Samplers

Used to remove outliers and noisy data before classification. Samplers are useful in improving the robustness of the model.

Isolation Forest Filtering

Isolation Forest Algorithm returns the anomaly score of each sample using the IsolationForest algorithm. The “Isolation Forest” isolates observations by randomly selecting a feature and then randomly selecting a split value between the maximum and minimum values of the selected feature.

Parameters
  • input_data – Dataframe, feature set that is results of generator_set or feature_selector

  • label_column (str) – Label column name.

  • filtering_label – List<String>, List of classes. if it is not defined, it use all classes.

  • feature_columns – List<String>, List of features. if it is not defined, it uses all features.

  • outliers_fraction (float) – Define the ratio of outliers.

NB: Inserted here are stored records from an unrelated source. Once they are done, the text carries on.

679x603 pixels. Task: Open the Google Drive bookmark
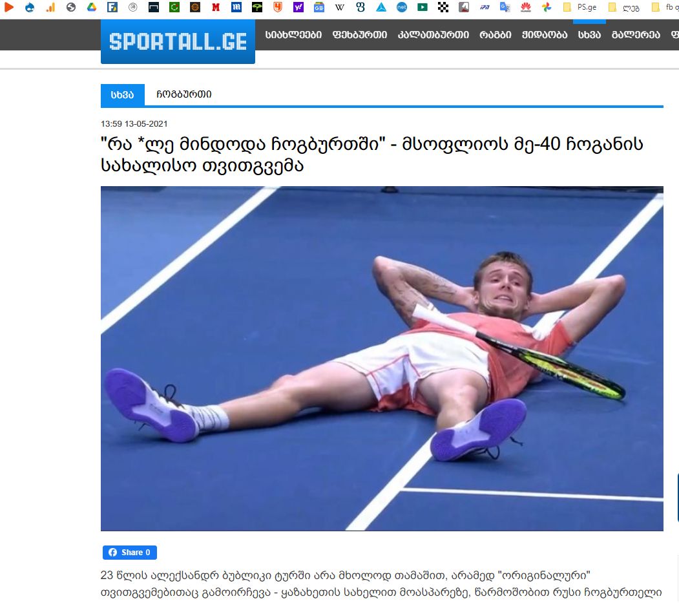click(91, 7)
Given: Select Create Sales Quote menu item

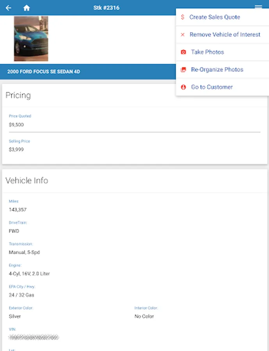Looking at the screenshot, I should (214, 17).
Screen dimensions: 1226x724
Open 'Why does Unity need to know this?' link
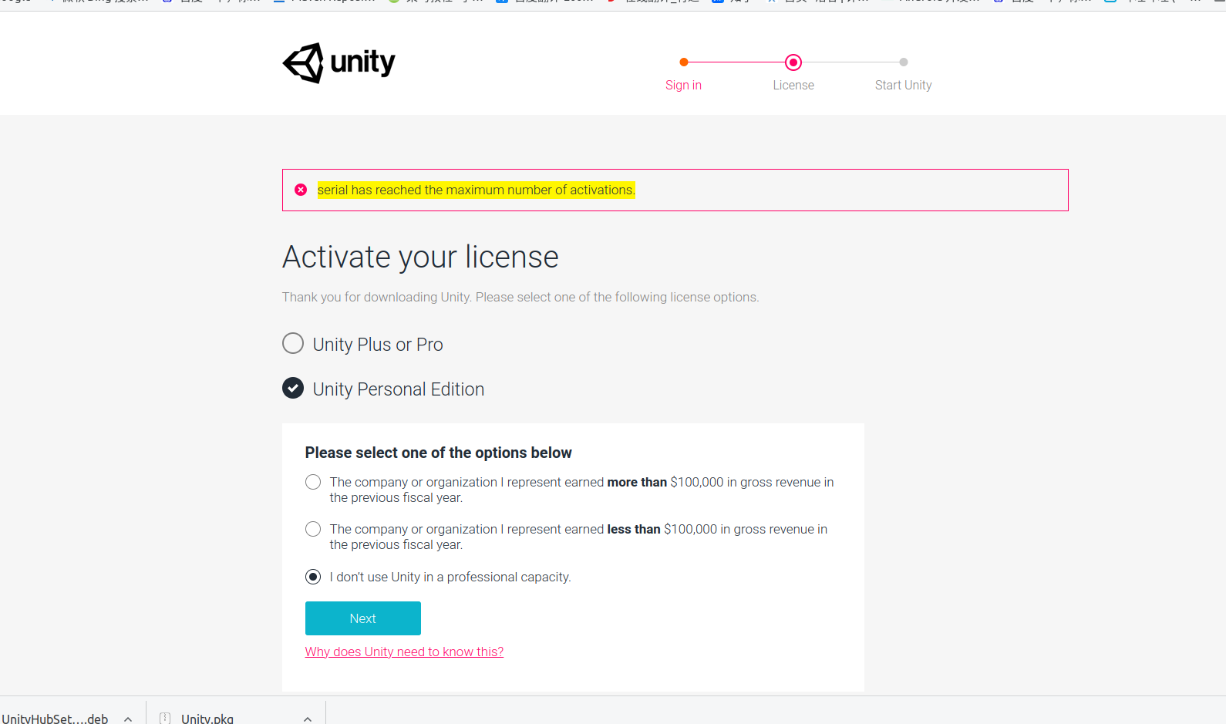tap(404, 652)
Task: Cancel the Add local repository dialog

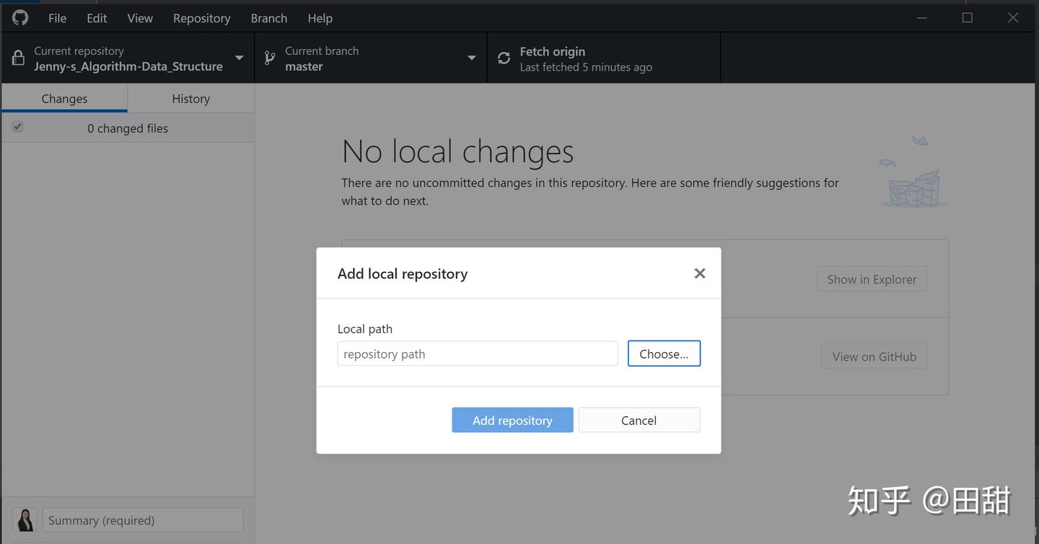Action: [x=638, y=419]
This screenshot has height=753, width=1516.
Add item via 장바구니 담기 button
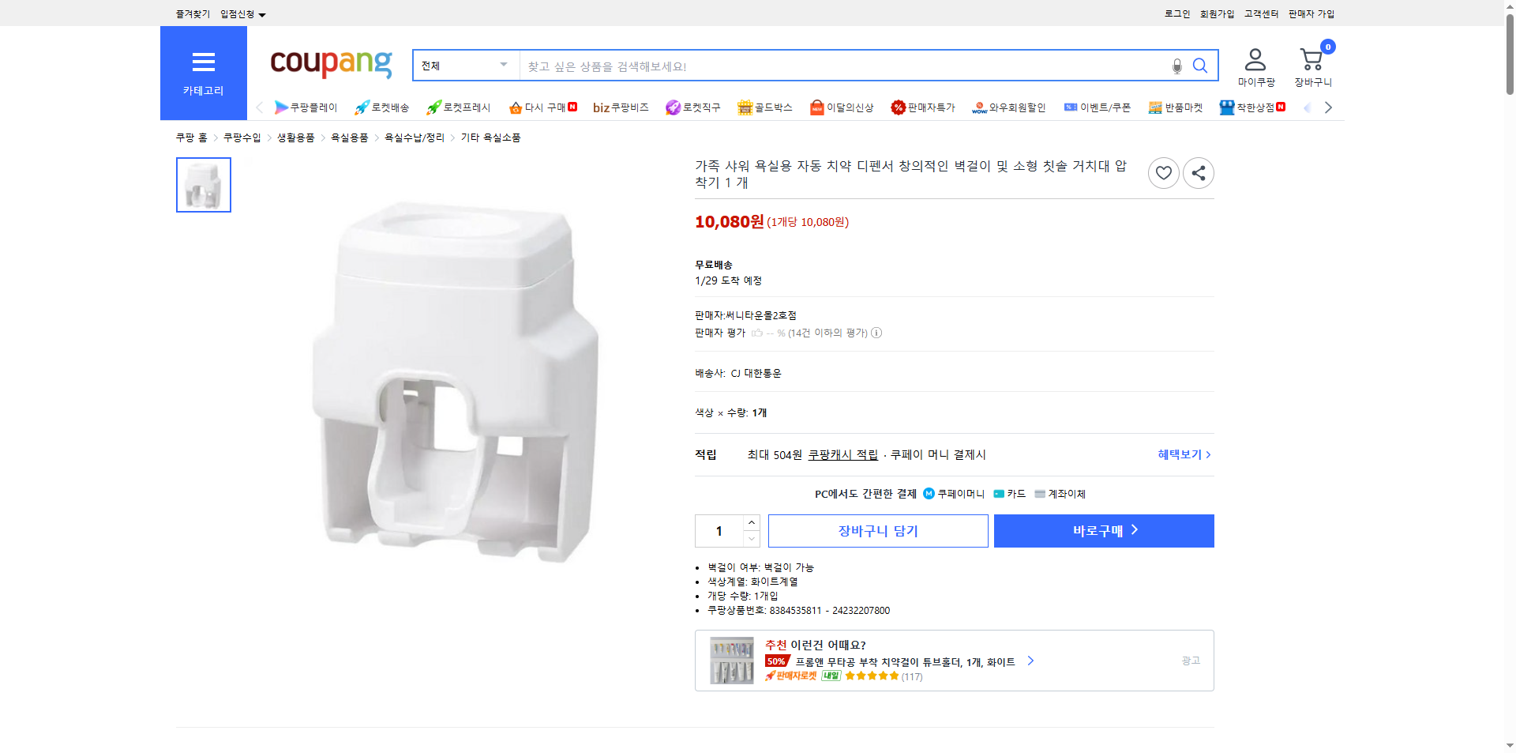pyautogui.click(x=877, y=530)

  • assign_unknown (bool) – Assign unknown label to outliers.

Returns

DataFrame containing features without outliers and noise.

Examples

>>> client.pipeline.reset(delete_cache=False)
>>> df = client.datasets.load_activity_raw()
>>> client.pipeline.set_input_data('test_data', df, force=True,
                    data_columns = ['accelx', 'accely', 'accelz'],
                    group_columns = ['Subject','Class'],
                    label_column = 'Class')
>>> client.pipeline.add_feature_generator([{'name':'Downsample',
                             'params':{"columns": ['accelx','accely','accelz'],
                                       "new_length": 5 }}])
>>> results, stats = client.pipeline.execute()
# List of all data indices before the filtering algorithm
>>> results.index.tolist()
    Out:
    [0, 1, 2, 3, 4, 5, 6, 7, 8]
>>> client.pipeline.add_transform("Isolation Forest Filtering",
                   params={ "outliers_fraction": 0.01})
>>> results, stats = client.pipeline.execute()
# List of all data indices after the filtering algorithm
>>>results.index.tolist()
    Out:
    [0, 1, 2, 3, 4, 5]
Local Outlier Factor Filtering

The local outlier factor (LOF) to measure the local deviation of a given data point with respect to its neighbors by comparing their local density.

The LOF algorithm is an unsupervised outlier detection method which computes the local density deviation of a given data point with respect to its neighbors. It considers as outlier samples that have a substantially lower density than their neighbors.

Parameters
  • input_data – Dataframe, feature set that is results of generator_set or feature_selector

  • label_column (str) – Label column name.

  • filtering_label – List<String>, List of classes. if it is not defined, it use all classes.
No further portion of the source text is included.